First is Yuval Rubenstein:

Certainly, this latest sideshow is maddening for its sheer irrelevance. However, when you stop to think about it, that's exactly what the pro-invasion crowd wants. Atrios just linked to what, IHMO, is the best analysis so far about the real motivation behind the desire to invade Iraq. The author, Jay Bookman, convincingly argues that invading Iraq is merely the neocons' first step in establishing an American empire. Lest you think this is merely crazed paranoia, Bookman offers some quotes from people like Robert Kagan who admit that this is their ultimate goal.

Therefore, I think those of us who consider ourselves anti-Imperialist (whether on the Left or Right)should be hammering home the point made by Bookman, instead of being bogged down in all these obfuscatory details. Specifically, we are wasting our time with all of our refutations concerning Saddam's WMD, connection to Al Queda, etc. because this only serves to deter us from discussing the real issue at hand. Of course, I could be dead wrong...
He's absolutely right, although the problem is that all these obfuscatory details serve as convenient justifications and if they're not refuted, they can be a problem. Fortunately, most of them avoid the real, basic critiques in question, and those that address said critiques are transparently weak (like trying to use the attempt on Bush 41 as proof that Saddam actually wants to get nuked.)

Next is Nick Sweeney:

It's the Bush modus operandi: objectives first, justifications once we think of them. Or even better, justifications once the original ones have been proven groundless. The means justify the end, because the end is the only constant.
The unfortunate part is that the ends are often so wildly arbitrary, and somehow manage to be both transparently obvious and yet difficult to address at the same time, thanks to the blizzard of annoying lies and spin brought up to justify whatever happens to be in their heads at the time. It doesn't necessarily even need to be consistent. We werenever at war with Europa and Oceania, citizen- to say otherwise is transparent WrongThink.

Finally is uber-poster Digby:

>>bullshit detectors are going off like obsessive-compulsive klaxons all around the world>>

You've got that right.

And Yuval's right about the Bookman piece. It's all there is anyone chooses to see it.

The problem is less that they don't know what the justifications are than that they are an undemocratic lot who are cynically using 9/11 as a pretext to launch this country into a completely new global foreign policy strategy that has nothing to do with it.

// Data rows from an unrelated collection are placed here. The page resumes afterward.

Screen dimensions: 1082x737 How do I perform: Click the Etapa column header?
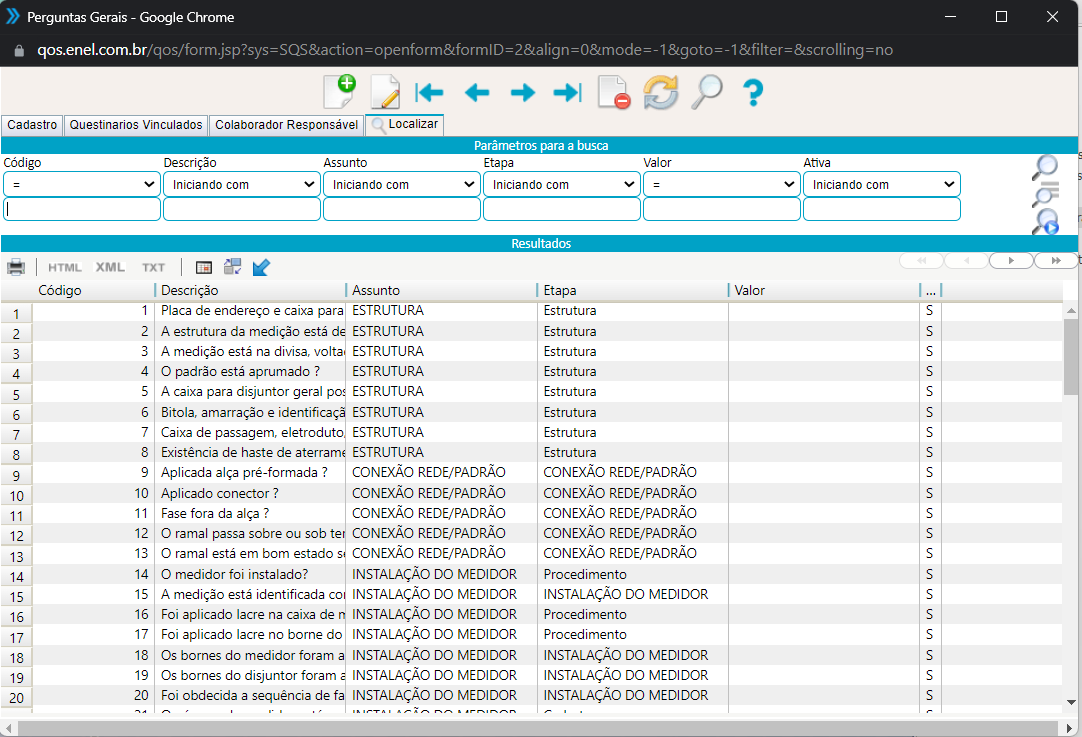[632, 290]
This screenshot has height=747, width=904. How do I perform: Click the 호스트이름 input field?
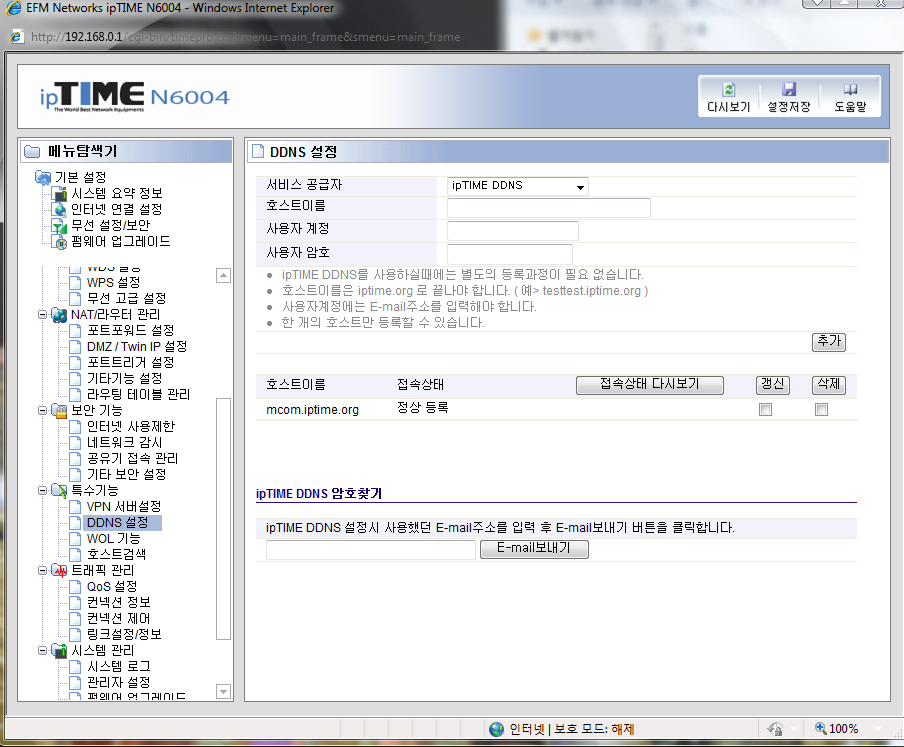click(x=548, y=208)
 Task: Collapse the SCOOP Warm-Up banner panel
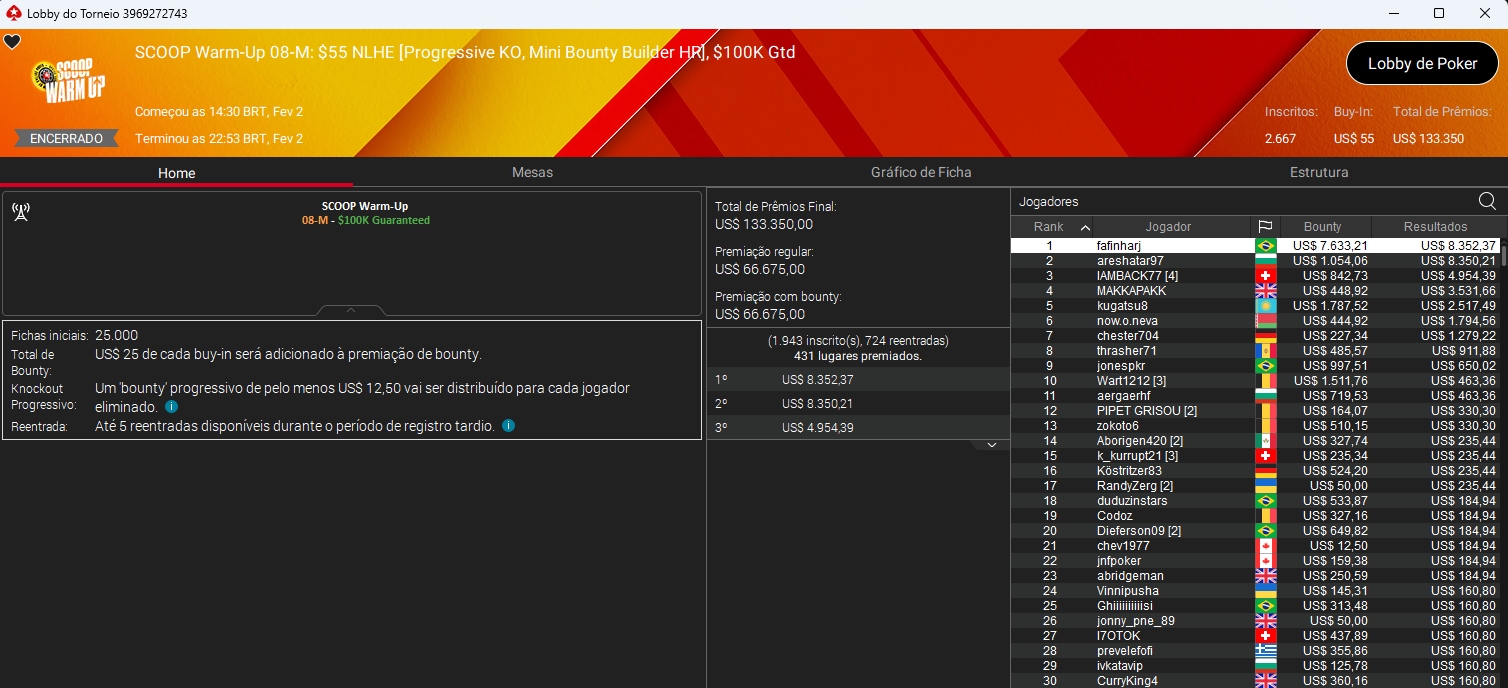pos(351,310)
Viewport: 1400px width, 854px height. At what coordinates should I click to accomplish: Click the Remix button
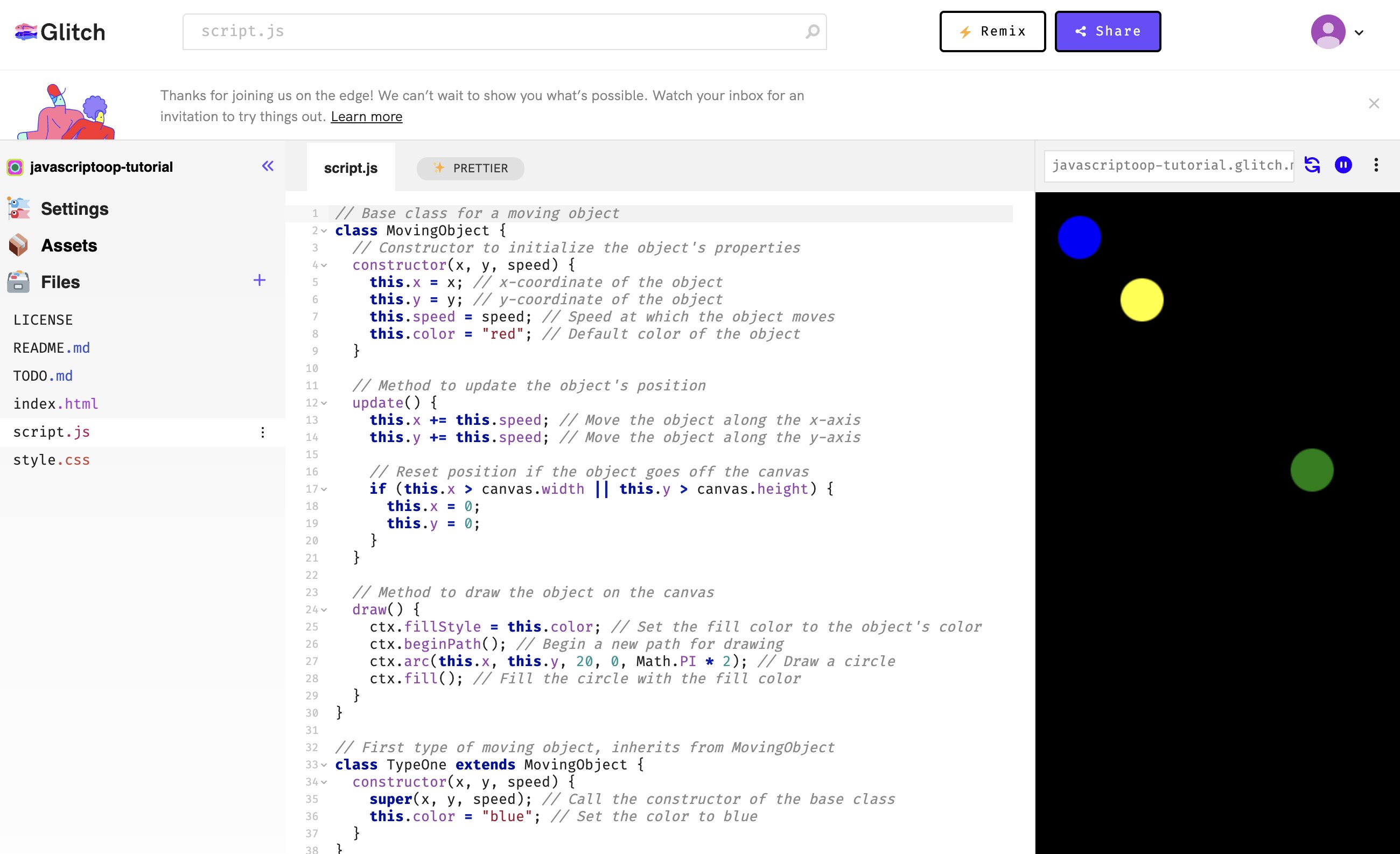992,31
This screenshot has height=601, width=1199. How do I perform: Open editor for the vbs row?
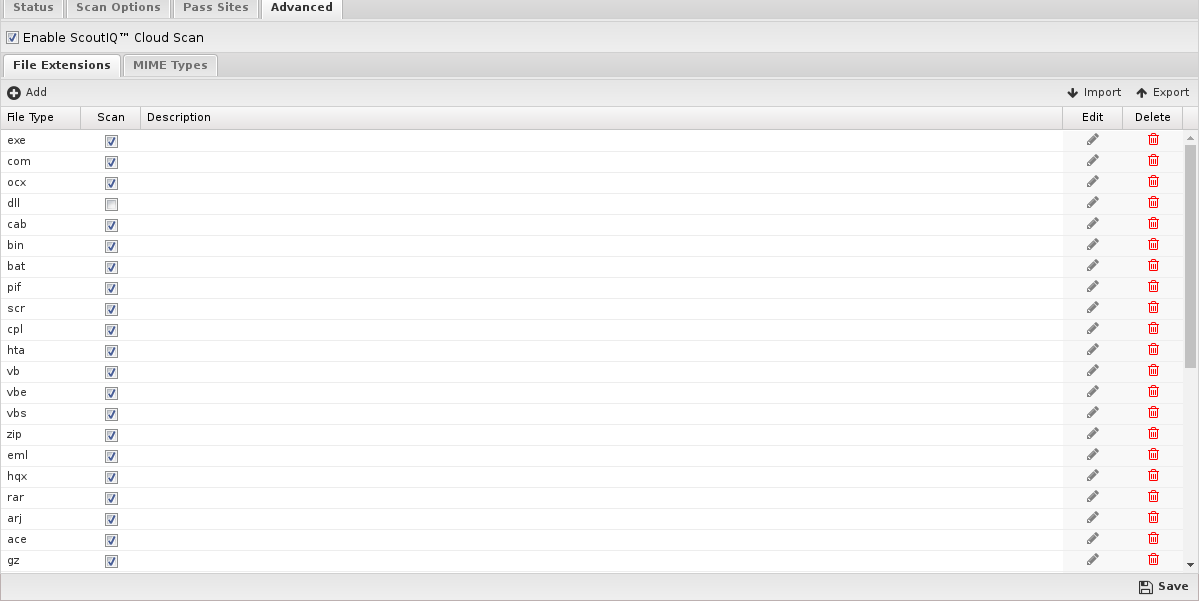pyautogui.click(x=1093, y=412)
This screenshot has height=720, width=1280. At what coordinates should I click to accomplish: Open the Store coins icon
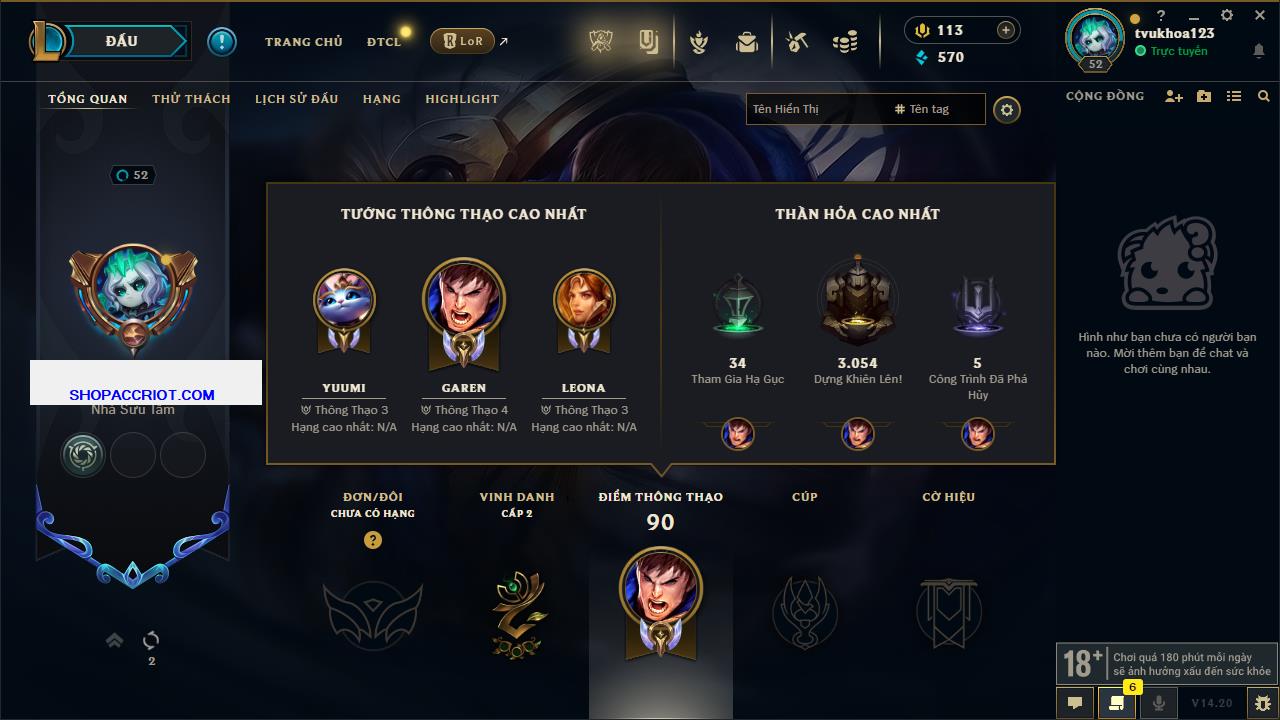(x=845, y=42)
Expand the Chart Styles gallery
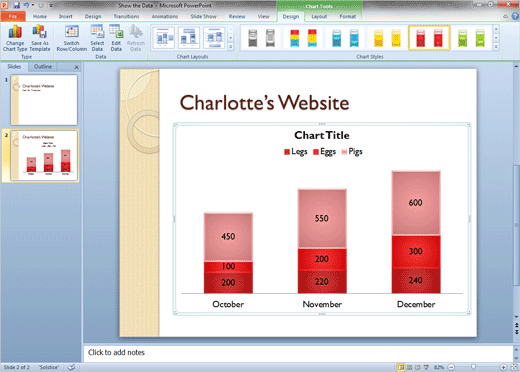Image resolution: width=520 pixels, height=372 pixels. click(x=496, y=47)
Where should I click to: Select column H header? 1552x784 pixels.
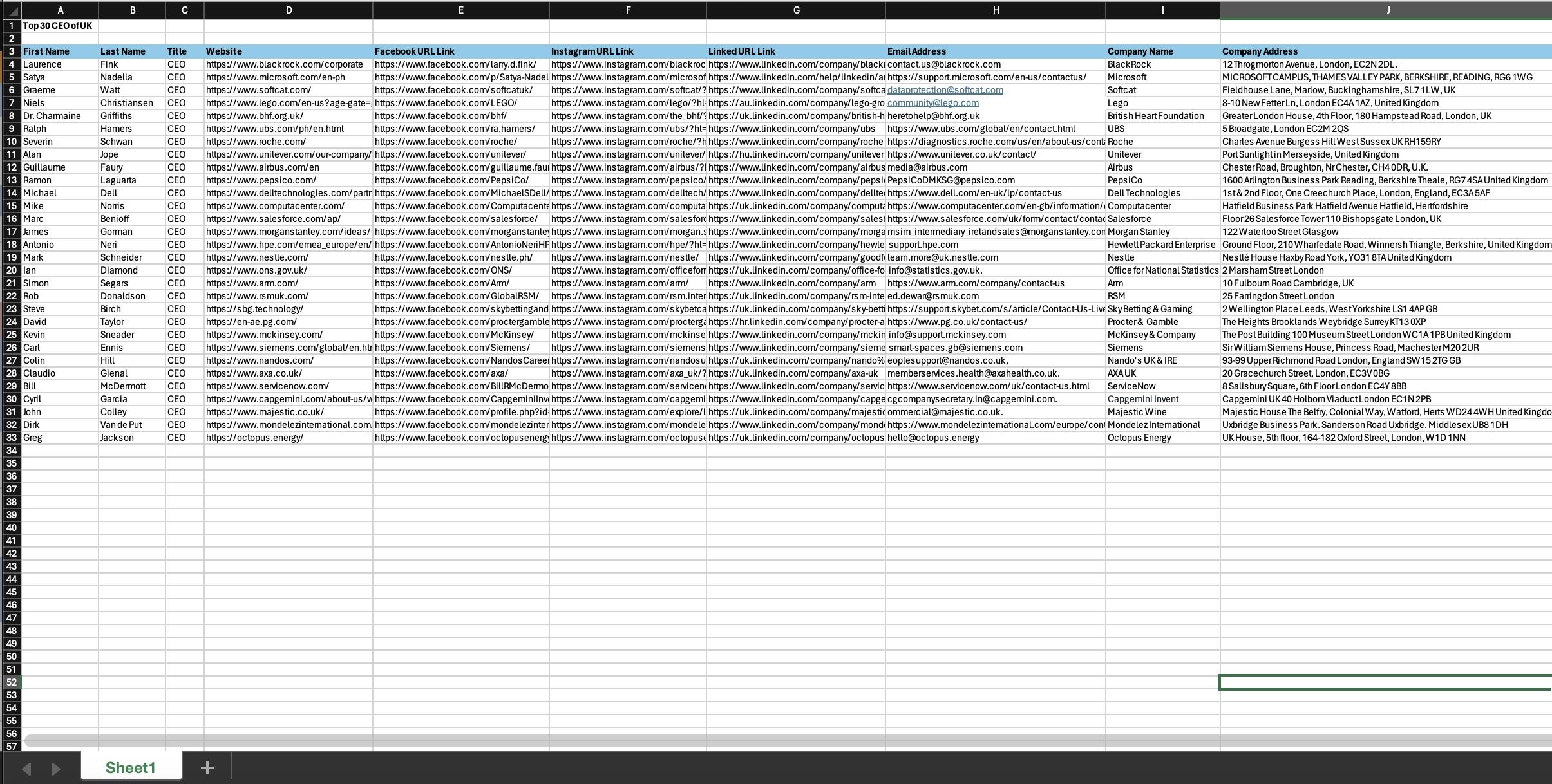pyautogui.click(x=996, y=10)
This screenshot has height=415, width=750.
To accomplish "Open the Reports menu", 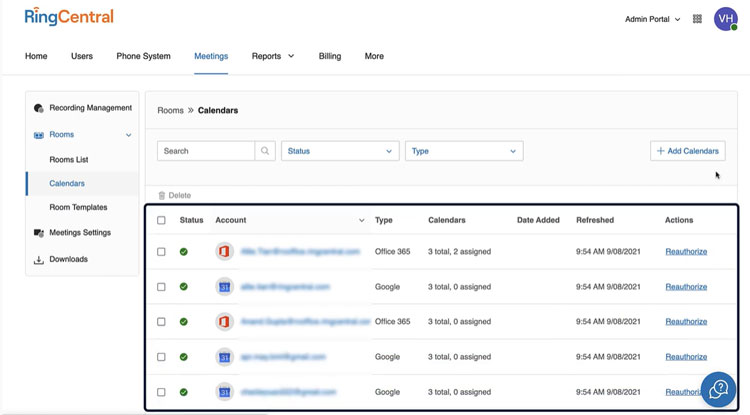I will pos(273,56).
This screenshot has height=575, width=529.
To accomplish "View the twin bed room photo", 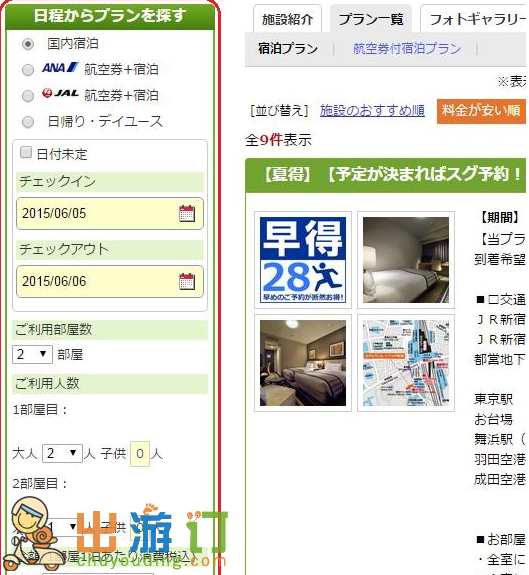I will [303, 363].
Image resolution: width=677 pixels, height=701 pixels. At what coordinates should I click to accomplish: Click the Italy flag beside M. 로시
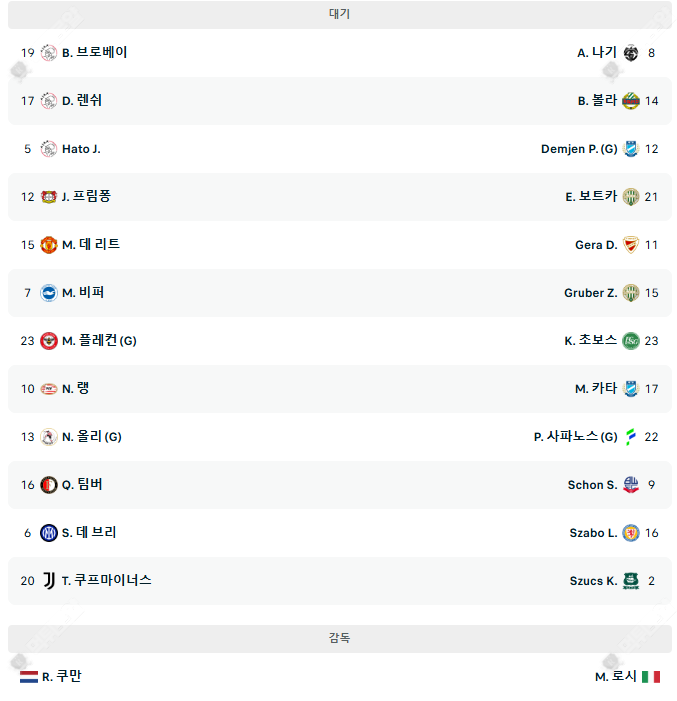(651, 677)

They are obfuscating the reasons because they do not trust the citizens to allow them to do it if they know the truth.

Why am I not surprised that people such as this have huge hard ons for war and global empire?
They don't trust the citizens to allow them because they know they won't. That's the tricky little game involved in all of this. They say that Americans are reluctant of empire, and they're actually quite correct on that- but then they try to extend that to mean that the Americans that are currently in charge are reluctant of empire. As Bookman (and others) have pointed out, that's not correct in the slightest. It's a useful, entirely plausible defense against those who call "imperium" on them, though, because they can paint them as "conspiracy theorists" and take advantage of the tendency to paint all people of the same type (in this case, Americans) as having the same basic political culture, beliefs, and goals. Neo-conservatives are, as should be obvious, not like other Americans.